Head Maulana of Calcutta Alia Madrasa
- In office 1942–1947
- Preceded by: Shams-ul-Ulama Muhammad Yahya Sasarami
- Succeeded by: Shafi Hujjatullah Ansari

Personal life
- Born: 1887 Birbhum district, Bengal Presidency
- Died: 9 December 1984 (aged 96–97) Dacca, Bangladesh
- Resting place: Hajibari Graveyard, Bangsal Thana, Dhaka
- Notable work: Al-Bitaqah

Religious life
- Religion: Islam
- Denomination: Sunni
- Jurisprudence: Hanafi

Muslim leader
- Students Amimul Ehsan Barkati;

= Belayet Hossain Birbhumi =

Bangladeshi Islamic scholar (1887–1984)

Belayet Hossain Birbhumi (বেলায়েত হোসেন বীরভূমী; 1887 — 9 December 1984) was a Bangladeshi Islamic scholar, author and academic. He served as a professor at the madrasas of Dhaka, Chittagong and Calcutta.

== Early life and education ==
Hossain was born in 1887 to a Bengali family of Muslim Syeds in the village of Saugram in Birbhum district, Bengal Presidency (now in West Bengal). His great-grandfather Syed Alauddin was a qadi under a local Pathan zamindar dynasty in Birbhum, whilst his grandfather Mir Muhammad Qabil served as a private tutor to the dynasty. His father, Syed Mesbahuddin Birbhumi, enrolled him at the Isha'atul Uloom madrasa in Mangalkot, where Hossain studied under the likes of Maulana Muhammad Mangalkoti. In 1905, he moved to Dacca for further studies, and even studied privately for some time with Maulana Mohammad Fazl-e-Karim Burdwani, former headteacher of Mohsinia Madrasa. He enrolled at the Mohsinia Madrasa in 1907 and passed from Jamat-e-Ula in 1909. After that, Hossain joined the Madrasah Alia at Rampur State in India. He studied under the likes of Maulana Muhammad Tayyab Arab Makki, Maulana Abdul Aziz, and Maulana Muhammad Amin. He studied ma'qulat with Maulana Fazl-e-Haq Rampuri and completed his Sihah-e-Sittah with Maulana Munawwar Ali. He graduated from this institution in 1913.

== Career ==
Birbhumi began his career on 1 May 1913 as a teacher at the Mohsinia Madrasa in Dhaka. He moved to Chittagong Madrasa in 1922, and briefly returned to Dhaka once again. Four years later, Birbhumi moved to Calcutta on 1 July 1926 and became an assistant maulvi at the Calcutta Alia Madrasa, eventually becoming a professor in the following year and its Head Maulana in 1942. Among his notable students were Maulana Ramzan Ali, Maulana Abdur Rahim Murshidabadi and Mufti Amimul Ehsan Barkati. In 1943, the British Raj awarded him the title of Shams-ul-Ulama for his contributions to education. Birbhumi worked in Calcutta all the way up until 16 June 1947, when he ultimately retired.

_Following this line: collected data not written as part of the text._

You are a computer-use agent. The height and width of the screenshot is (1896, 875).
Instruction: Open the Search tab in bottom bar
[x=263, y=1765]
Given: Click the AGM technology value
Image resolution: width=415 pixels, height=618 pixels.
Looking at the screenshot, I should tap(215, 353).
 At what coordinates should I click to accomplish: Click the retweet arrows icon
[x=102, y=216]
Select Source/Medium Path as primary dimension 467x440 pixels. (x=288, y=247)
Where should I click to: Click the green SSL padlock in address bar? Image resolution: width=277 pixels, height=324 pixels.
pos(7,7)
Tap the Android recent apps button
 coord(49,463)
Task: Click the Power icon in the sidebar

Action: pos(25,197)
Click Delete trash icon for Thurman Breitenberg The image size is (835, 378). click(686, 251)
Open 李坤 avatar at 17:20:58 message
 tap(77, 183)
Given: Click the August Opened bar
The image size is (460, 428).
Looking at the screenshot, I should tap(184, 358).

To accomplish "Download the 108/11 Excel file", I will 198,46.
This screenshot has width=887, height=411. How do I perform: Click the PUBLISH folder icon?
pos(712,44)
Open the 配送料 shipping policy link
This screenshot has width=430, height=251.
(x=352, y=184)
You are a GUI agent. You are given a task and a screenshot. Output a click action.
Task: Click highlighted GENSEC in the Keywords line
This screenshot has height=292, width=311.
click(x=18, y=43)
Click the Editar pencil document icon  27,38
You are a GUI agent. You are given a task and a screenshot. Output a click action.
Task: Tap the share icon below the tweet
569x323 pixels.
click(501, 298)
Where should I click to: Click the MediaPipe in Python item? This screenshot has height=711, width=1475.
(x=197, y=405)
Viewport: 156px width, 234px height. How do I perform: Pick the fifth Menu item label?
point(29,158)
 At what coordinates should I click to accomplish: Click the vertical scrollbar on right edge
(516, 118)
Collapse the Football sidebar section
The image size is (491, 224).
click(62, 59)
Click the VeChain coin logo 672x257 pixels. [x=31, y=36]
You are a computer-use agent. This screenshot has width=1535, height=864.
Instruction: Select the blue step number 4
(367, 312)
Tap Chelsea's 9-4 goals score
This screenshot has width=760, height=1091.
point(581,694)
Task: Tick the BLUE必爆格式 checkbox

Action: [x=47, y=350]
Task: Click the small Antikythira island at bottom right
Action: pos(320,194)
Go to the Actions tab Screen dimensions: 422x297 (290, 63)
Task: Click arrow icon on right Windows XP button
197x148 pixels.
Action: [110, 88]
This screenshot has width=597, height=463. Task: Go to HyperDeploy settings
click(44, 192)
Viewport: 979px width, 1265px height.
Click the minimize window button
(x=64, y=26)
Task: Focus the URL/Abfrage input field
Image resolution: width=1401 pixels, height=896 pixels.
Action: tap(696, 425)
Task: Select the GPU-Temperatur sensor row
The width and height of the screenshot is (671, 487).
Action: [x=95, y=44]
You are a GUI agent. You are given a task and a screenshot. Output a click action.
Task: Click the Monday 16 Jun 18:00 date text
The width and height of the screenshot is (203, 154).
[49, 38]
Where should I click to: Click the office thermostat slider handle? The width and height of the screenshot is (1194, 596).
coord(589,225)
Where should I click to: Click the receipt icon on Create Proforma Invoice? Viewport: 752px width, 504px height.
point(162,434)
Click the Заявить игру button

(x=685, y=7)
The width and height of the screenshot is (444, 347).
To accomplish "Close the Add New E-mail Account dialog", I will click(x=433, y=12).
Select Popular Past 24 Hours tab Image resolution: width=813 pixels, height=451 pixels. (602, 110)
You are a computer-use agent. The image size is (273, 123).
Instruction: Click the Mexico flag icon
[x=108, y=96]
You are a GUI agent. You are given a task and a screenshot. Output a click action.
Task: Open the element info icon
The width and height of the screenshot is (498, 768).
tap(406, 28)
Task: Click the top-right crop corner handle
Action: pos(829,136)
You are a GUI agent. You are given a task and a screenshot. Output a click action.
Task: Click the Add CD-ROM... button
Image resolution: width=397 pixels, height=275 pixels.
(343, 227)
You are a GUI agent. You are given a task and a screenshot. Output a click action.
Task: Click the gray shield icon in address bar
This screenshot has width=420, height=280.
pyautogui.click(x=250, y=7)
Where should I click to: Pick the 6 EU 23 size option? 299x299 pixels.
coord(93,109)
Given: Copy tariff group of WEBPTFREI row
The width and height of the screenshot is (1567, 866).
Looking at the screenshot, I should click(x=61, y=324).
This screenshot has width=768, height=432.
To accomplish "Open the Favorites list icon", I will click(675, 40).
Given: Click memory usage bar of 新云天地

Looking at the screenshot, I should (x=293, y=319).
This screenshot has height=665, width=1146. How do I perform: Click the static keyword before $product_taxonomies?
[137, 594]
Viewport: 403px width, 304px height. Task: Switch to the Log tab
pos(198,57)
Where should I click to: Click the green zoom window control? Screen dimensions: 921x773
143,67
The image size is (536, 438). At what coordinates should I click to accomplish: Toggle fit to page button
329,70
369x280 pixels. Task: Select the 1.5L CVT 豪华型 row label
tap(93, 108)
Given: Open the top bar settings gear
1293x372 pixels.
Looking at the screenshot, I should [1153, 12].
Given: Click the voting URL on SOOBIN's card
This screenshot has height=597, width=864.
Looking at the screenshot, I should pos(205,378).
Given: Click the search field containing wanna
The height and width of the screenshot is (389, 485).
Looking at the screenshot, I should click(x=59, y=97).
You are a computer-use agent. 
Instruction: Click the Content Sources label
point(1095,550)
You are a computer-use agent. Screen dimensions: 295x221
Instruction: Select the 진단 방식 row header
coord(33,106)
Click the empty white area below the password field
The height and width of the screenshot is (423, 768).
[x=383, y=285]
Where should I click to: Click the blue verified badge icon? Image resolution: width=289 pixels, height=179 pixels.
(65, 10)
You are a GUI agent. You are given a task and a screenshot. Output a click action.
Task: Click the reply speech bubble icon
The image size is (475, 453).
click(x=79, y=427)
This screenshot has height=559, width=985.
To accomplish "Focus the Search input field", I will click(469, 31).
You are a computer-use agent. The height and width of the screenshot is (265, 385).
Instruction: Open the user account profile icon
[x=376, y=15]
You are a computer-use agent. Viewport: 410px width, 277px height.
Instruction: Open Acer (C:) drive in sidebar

Following the Partition of Bengal, he moved to Dhaka. Birbhumi served as a Maulana at the Department of Islamic Studies at the University of Dacca for seven years after his retirement. In February 1964, Birbhumi was selected to be a member of the Islamic Advisory Council of the Dominion of Pakistan. He served in this role for two terms until 1969.

== Works ==
Birbhumi wrote several works in Arabic. Most notably, he is the author of Al-Bitaqah, a poetry book in praise of Prophet Muhammad. The work is studied at the postgraduate level at the Department of Arabic and Islamic Studies of the University of Dhaka.

== Death ==
Birbhumi died in Dhaka on 9 December 1984, leaving behind a son and daughter. He was buried at the Hajibari Graveyard next to Malibagh Mosque in Bangsal Thana.